Task to carry out: In the entries that follow, find the word "Uncheck" and report each line it is on.

** Opening The records block **

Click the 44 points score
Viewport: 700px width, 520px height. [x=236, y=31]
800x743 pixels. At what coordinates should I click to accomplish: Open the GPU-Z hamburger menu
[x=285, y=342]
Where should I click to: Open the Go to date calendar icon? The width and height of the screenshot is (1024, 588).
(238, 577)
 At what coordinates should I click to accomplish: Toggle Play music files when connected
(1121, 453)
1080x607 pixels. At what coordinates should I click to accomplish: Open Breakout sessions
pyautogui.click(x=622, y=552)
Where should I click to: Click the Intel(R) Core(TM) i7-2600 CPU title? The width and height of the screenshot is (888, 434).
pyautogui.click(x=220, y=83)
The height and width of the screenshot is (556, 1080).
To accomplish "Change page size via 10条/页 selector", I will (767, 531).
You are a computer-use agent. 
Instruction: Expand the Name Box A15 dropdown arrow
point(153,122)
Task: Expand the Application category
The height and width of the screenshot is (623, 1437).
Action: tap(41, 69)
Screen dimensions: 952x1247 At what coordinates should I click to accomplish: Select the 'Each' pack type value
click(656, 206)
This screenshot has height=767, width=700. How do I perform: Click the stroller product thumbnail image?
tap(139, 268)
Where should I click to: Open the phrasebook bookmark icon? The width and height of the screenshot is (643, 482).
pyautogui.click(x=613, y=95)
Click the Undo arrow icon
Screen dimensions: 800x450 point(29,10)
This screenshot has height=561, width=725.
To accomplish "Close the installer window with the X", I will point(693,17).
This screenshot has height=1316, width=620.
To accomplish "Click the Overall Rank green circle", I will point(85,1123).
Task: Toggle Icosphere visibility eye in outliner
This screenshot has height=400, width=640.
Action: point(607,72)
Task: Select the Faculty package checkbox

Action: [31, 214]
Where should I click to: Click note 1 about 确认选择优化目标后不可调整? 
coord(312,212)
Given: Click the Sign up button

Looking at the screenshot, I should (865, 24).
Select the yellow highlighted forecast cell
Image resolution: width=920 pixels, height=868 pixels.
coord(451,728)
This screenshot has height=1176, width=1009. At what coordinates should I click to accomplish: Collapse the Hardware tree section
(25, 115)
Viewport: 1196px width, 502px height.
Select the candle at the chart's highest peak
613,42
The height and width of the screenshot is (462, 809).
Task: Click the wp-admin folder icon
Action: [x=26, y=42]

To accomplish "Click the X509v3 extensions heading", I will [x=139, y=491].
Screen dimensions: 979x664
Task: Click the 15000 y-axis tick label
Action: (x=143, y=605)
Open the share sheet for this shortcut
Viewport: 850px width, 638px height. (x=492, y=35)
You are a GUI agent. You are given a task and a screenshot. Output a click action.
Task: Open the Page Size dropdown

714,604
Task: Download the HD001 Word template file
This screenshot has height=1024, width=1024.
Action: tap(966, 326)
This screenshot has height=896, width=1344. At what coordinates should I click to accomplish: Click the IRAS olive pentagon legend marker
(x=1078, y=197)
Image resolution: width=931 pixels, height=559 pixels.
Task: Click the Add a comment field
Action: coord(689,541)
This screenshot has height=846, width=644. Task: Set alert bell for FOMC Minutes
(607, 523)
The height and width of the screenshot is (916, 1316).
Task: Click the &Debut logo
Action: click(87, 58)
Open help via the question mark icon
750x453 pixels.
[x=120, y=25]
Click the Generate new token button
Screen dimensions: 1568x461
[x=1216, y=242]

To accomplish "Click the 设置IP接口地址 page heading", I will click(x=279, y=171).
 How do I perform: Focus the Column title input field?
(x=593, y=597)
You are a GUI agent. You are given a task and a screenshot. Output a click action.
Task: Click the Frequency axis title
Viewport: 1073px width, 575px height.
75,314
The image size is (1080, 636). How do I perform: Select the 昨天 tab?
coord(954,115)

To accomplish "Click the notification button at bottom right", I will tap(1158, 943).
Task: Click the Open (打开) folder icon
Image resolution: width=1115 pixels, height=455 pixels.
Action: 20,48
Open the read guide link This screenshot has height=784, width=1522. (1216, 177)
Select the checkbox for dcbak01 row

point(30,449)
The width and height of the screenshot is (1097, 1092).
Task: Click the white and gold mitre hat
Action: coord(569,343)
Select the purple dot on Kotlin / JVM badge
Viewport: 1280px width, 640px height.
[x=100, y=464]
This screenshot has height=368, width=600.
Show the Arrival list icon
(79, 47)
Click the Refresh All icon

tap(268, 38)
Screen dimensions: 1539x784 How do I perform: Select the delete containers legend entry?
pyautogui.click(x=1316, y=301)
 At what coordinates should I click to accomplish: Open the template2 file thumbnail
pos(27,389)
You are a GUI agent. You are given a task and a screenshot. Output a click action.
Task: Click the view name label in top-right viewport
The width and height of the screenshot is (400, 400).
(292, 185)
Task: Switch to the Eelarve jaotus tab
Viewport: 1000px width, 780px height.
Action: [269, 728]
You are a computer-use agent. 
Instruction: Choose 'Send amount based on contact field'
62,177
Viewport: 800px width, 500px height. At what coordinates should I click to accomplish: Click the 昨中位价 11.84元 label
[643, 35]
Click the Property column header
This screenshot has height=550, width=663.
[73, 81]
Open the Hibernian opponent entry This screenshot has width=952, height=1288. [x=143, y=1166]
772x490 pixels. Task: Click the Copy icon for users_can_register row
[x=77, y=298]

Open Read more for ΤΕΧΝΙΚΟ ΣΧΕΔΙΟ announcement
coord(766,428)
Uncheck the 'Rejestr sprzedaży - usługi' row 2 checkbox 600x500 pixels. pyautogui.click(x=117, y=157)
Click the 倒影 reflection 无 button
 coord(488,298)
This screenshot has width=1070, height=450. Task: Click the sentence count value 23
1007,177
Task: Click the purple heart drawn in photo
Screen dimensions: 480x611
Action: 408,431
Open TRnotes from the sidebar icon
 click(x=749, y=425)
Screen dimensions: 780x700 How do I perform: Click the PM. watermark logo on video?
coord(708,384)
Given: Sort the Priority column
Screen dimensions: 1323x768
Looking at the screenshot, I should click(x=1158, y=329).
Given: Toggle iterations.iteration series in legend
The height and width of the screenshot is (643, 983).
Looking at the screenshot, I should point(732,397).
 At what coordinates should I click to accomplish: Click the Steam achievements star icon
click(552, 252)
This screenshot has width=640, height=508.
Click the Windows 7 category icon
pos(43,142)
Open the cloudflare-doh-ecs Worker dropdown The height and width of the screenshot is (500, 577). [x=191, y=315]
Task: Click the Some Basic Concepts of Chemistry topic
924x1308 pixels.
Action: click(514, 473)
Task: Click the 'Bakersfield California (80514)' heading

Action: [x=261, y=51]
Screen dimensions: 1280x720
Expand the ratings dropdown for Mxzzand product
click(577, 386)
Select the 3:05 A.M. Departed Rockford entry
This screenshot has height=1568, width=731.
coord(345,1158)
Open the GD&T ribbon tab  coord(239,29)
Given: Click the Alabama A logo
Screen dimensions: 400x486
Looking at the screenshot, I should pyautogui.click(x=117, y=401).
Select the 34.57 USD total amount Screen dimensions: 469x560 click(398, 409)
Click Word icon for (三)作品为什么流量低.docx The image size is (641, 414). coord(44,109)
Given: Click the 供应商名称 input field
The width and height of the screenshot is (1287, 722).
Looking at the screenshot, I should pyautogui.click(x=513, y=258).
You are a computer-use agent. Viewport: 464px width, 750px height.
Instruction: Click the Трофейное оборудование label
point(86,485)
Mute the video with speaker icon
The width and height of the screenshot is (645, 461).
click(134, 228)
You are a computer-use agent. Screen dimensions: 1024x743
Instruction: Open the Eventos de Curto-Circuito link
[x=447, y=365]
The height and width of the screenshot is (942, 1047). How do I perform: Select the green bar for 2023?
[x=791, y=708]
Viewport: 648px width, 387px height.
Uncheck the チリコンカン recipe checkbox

** Closing The records block **

Reply:
Uncheck the 'Rejestr sprzedaży - usługi' row 2 checkbox 600x500 pixels. pyautogui.click(x=117, y=157)
Uncheck the チリコンカン recipe checkbox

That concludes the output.